Discover the history of architecture through the RIBA’s collection of 2,000 periodical titles. This month the British Architectural Library takes a look at a building which – like the Queen – is celebrating 60 years of  service:

Stockwell bus garage, London: the roof arches with skylights, 1952 (© Architectural Press Archive / RIBA Library Photographs Collection)

Stockwell bus garage, London: the roof arches with skylights, 1952 (© Architectural Press Archive / RIBA Library Photographs Collection)

Transport for London’s suite of depots, sheds and garages may not appear to be worth celebrating in comparison to the forthcoming Diamond Jubilee of Queen Elizabeth II, but it may be worth giving them a thought, as with just days to go before the election for the next Mayor of London, all the mayoral candidates have made transport a major issue of their respective campaigns. As public promises on transport policy are being made and the potential of their delivery analysed by critics and voters, most Londoners will remain unaware of the hidden infrastructure that keeps London moving. This month, one such piece of this vital infrastructure is also celebrating a 60 year landmark. Stockwell bus garage, opened in April 1952, is today a Grade II* listed building. When it became fully operational in 1953, leading periodicals such as the Architects’ Journal printed articles full of impressive statistics about the garage’s size.

Stockwell bus garage, London: Landsdowne Way façade, 1952 (© Architectural Press Archive / RIBA Library Photographs Collection)

Stockwell bus garage, London: Landsdowne Way façade, 1952 (© Architectural Press Archive / RIBA Library Photographs Collection)

The form of this building was generated by the need for a large unrestricted space of 73,350 sq ft for parking 200 buses. Designed by Adie Button & Partners, the bus garage was part of a wider scheme to replace trams. Everything these vehicles and their drivers could need to be able to serve Londoners was onsite: facilities for the fuelling, inspection and repair of buses, and for the employees a canteen and staffroom. Most of these services sat beneath the giant barrel vault created by reinforced concrete arches that span 194 ft and spaced at 42 ft intervals. Roof lights measuring 140 ft fill the gap between the ribs of the arches, allowing light into the depths of the 392 ft long main structure.

**WHAT TO DO**
A - In the bus garage text, what determined the shape of the Stockwell building? Answer in one to three sentences.
B - Extend the bus garage text with a passage that picks up after its final sentence.

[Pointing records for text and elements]
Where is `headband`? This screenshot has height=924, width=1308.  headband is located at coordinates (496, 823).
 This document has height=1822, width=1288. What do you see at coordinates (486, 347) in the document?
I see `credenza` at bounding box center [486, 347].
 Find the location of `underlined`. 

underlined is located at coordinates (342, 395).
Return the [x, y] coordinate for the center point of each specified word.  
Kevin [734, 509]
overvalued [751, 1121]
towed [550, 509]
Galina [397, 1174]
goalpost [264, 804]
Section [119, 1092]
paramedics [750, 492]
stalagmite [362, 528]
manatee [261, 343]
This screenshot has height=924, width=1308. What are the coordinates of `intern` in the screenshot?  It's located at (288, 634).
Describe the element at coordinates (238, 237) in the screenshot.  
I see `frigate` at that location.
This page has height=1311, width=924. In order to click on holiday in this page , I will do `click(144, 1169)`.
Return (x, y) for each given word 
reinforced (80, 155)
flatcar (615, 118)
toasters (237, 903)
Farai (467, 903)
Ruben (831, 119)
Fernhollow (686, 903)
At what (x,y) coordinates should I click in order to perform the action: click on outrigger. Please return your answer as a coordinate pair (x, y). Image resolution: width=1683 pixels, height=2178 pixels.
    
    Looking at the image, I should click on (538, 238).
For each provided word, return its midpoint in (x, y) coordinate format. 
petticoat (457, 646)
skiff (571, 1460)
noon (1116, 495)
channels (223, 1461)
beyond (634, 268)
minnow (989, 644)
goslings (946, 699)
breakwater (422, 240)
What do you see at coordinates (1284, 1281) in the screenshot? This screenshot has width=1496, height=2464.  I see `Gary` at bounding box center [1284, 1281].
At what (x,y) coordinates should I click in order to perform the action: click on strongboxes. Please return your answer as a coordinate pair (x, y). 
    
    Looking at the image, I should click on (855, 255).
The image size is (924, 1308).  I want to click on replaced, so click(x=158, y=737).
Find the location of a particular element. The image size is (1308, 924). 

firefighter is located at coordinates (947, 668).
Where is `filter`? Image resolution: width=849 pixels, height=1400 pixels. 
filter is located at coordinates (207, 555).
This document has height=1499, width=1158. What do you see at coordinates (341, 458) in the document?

**SET OF ANSWERS**
A - The building's form came from the need for a large unrestricted space of 73,350 sq ft where 200 buses could be parked.

B -
Stockwell bus garage: Interior, 1952 (© Architectural Press Archive / RIBA Library Photographs Collection)

Stockwell bus garage: Interior, 1952 (© Architectural Press Archive / RIBA Library Photographs Collection)

Low-rise and still fulfilling the same function since it entered service, it seems extraordinary that this man-made cave for buses is largely hidden from nearby main roads until one turns down the relatively quieter residential streets of Lansdowne Way and Binfield Road. With archive images from the Photographs Collection, and a few from this month, we can see it has changed remarkably little. After 60 years service it has gained some fans, such as writer Will Self: ‘It’s a lovely building – sinuous, curved, organic – and yet it exhibits the best constructivist principles…I could live in it for a year’ (Building, 2007).

Stockwell bus garage, London: Landsdowne Way façade, 2012 (Photograph by Wilson Yau)

Stockwell bus garage, London: Landsdowne Way façade, 2012 (Photograph by Wilson Yau)

Stockwell bus garage: Interior, 2012 (Photograph by Wilson Yau)

Stockwell bus garage: Interior, 2012 (Photograph by Wilson Yau)

Stockwell bus garage: Exterior wall, 2012 (Photograph by Wilson Yau)

Stockwell bus garage: Exterior wall, 2012 (Photograph by Wilson Yau)

 

References:

  • Building, 2007, Dec 14. Wonders & blunders; Architects: Adie Button & Partners and Broadway Malyan. 272(50), p.43.
  • Architects’ Journal, 1953, Dec. 31. Bus garage at Stockwell for London Transport Executive; Architects: Adie Button & Partners. pp.820-822.

More  images of Stockwell bus garage and its construction can been on RIBApix.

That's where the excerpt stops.